Our study is perhaps the first study in Indian population that tries to evaluate the effect of PUFA supplementation on ADHD symptoms. The use of Conners’ Parent rating scale, DSM IV TR criterias and Kiddie SADS criterias along with involvement of paediatrics and psychiatry department lends strength to the diagnostic value. Also, frequent follow-ups prevented any dropouts from the study. The design of the study (double blind randomized control trial) and use of an active established drug in both groups add to the research value.
Limitation
We report three limitations of our study. We were not able to do the biochemical analysis of nutritional status as well as baseline blood PUFA levels, so it is not known whether the children had initial PUFA and nutritional deficiencies. Further inspection of both nutrient status and PUFA at baseline and correlations of supplementation with magnitude of improvement could confirm relationship between nutrients and/or PUFA deficiency and response. The possibility that supplementation of nutrients in combination with PUFA might provide greater benefits than isolated nutrients (e.g., Zinc, magnesium) requires further investigation [34,35]. Secondly, the follow-up period for our study was short i.e., 4 months. Giles et al., concluded in a systematic review that study period was short for all studies and advocated that follow-up must be beyond three months and preferably considerably longer [8]. Because the turnover of fatty acids in the brain is likely be quite low in 6-12-year-old children [13], a longer period of supplementation and/or a larger amount of supplementation might be required to alter the fatty acid content of the nervous system. Thirdly, we did not supplement children with omega-6 PUFA. It is important to remember that the plasma phospholipids content of AA is also low in children with ADHD and decreases further with DHA supplementation [36]. Thus, any future study of the effect of DHA on ADHD symptoms should include supplementation with both AA and DHA.
Conclusion
The supplementation with PUFA in children with ADHD did show some reduction in symptoms. However, it was not statistically significant.
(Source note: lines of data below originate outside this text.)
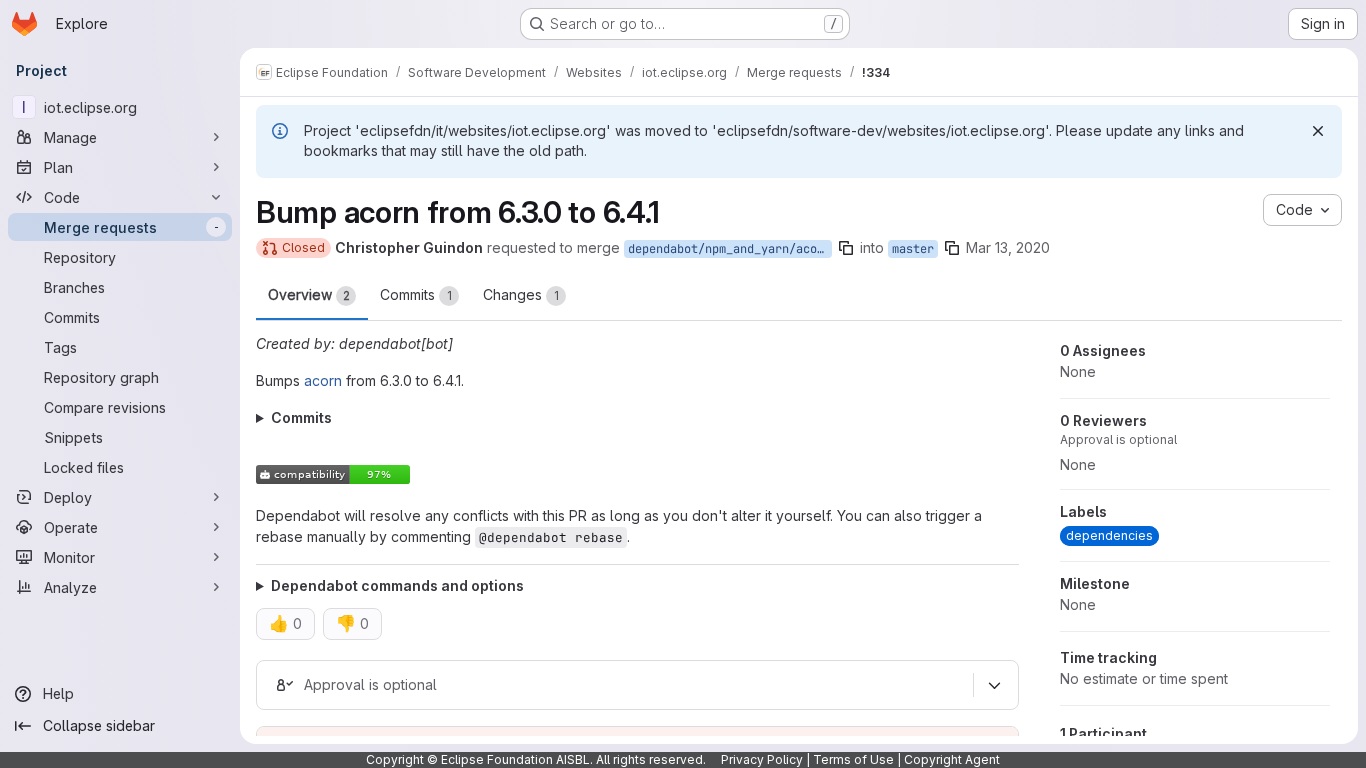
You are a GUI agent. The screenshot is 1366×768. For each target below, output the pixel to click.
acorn (323, 380)
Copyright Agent (952, 759)
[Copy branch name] (846, 248)
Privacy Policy (762, 759)
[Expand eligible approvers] (994, 686)
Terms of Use (853, 759)
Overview (309, 294)
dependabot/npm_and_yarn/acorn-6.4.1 (730, 249)
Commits (416, 294)
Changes (521, 294)
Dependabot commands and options (397, 585)
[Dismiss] (1318, 131)
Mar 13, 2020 (1008, 247)
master (913, 249)
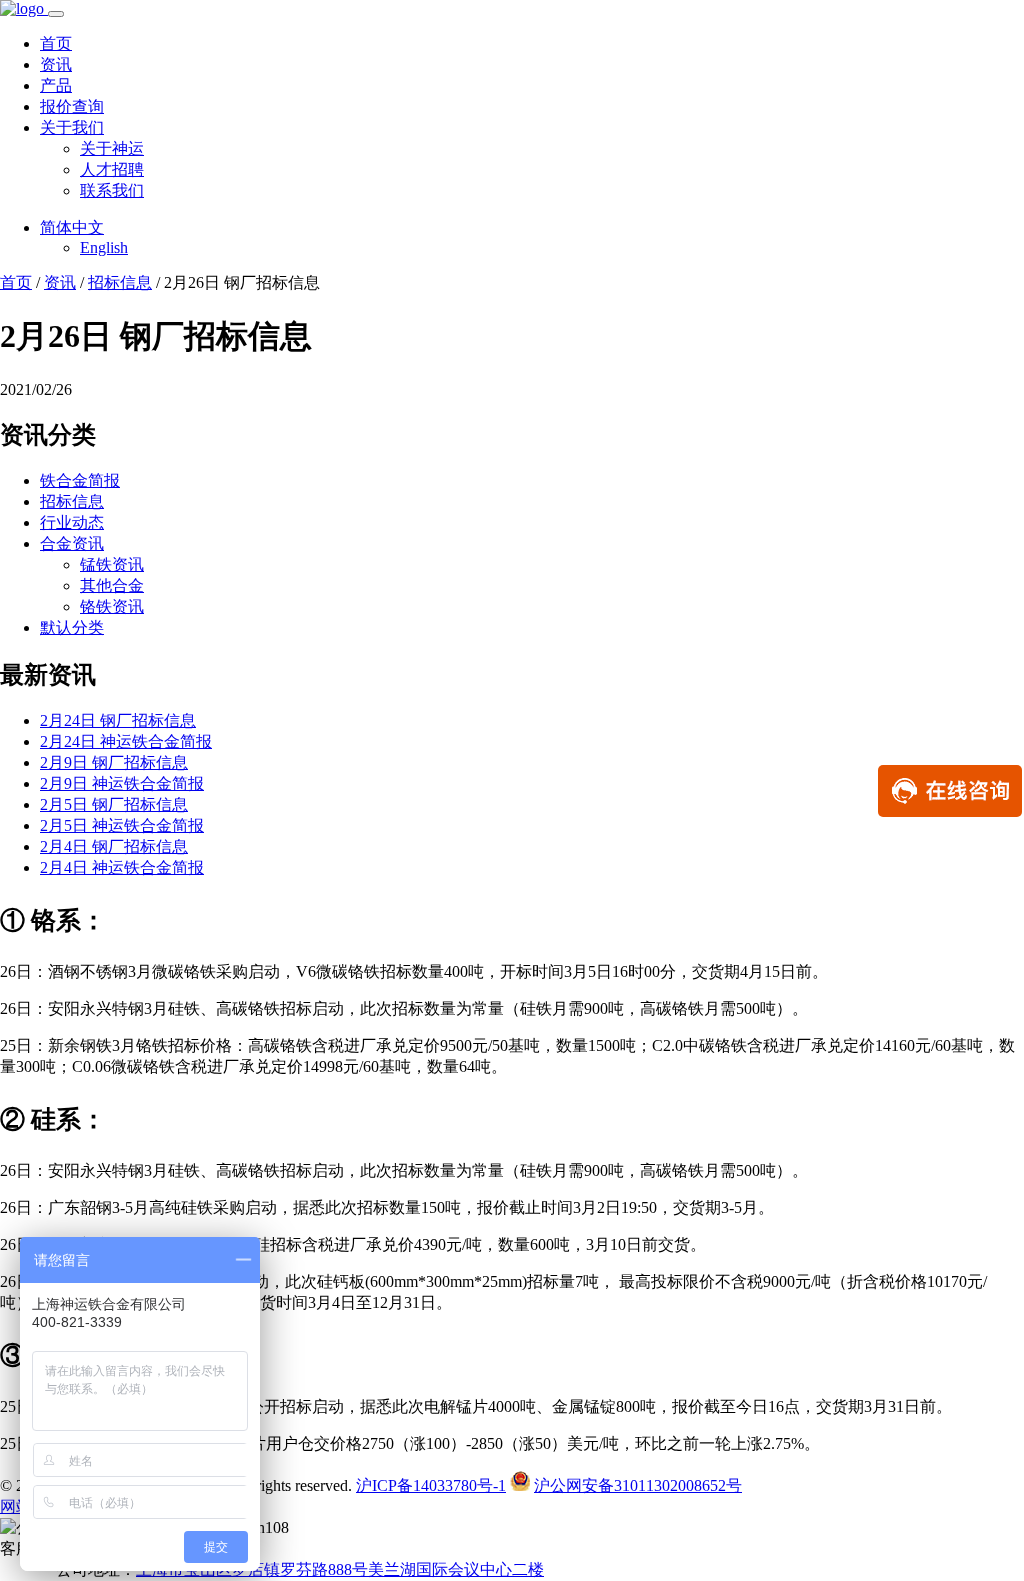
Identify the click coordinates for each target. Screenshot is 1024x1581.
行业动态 (72, 522)
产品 (56, 85)
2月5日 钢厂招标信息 (114, 804)
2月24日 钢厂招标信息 (118, 720)
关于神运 (112, 148)
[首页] (24, 8)
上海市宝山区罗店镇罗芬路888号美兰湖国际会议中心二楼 (340, 1569)
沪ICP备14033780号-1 (431, 1485)
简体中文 (72, 227)
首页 (56, 43)
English (104, 247)
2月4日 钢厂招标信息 (114, 846)
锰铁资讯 (112, 564)
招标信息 (120, 282)
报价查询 (72, 106)
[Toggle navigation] (56, 14)
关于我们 (72, 127)
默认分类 (72, 627)
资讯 (56, 64)
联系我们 (112, 190)
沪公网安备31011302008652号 (638, 1485)
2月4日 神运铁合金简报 (122, 867)
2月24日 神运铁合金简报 (126, 741)
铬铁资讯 (112, 606)
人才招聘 (112, 169)
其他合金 (112, 585)
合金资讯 (72, 543)
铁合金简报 (80, 480)
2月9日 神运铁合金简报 (122, 783)
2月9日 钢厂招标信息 (114, 762)
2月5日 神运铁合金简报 (122, 825)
It may be attributed to short duration of the study and supplementation with only omega 3 PUFA. Still, it is the first double blind randomized control trial in Indian children with ADHD. The study may lay a foundation for future similar research trials in Indian as well as Asian population.
Future studies should evaluate the same or a higher dose of DHA given for longer period and supplementation with combination of omega 3 and omega 6 fatty acids. The possibility that more optimal DHA intake during early life may decrease the prevalence of ADHD should also be evaluated. Also, the effect of individual PUFA should also be evaluated. However, it is clear from the data presented here that PUFA supplementation for 4 months did ameliorate the symptoms of ADHD but not significantly.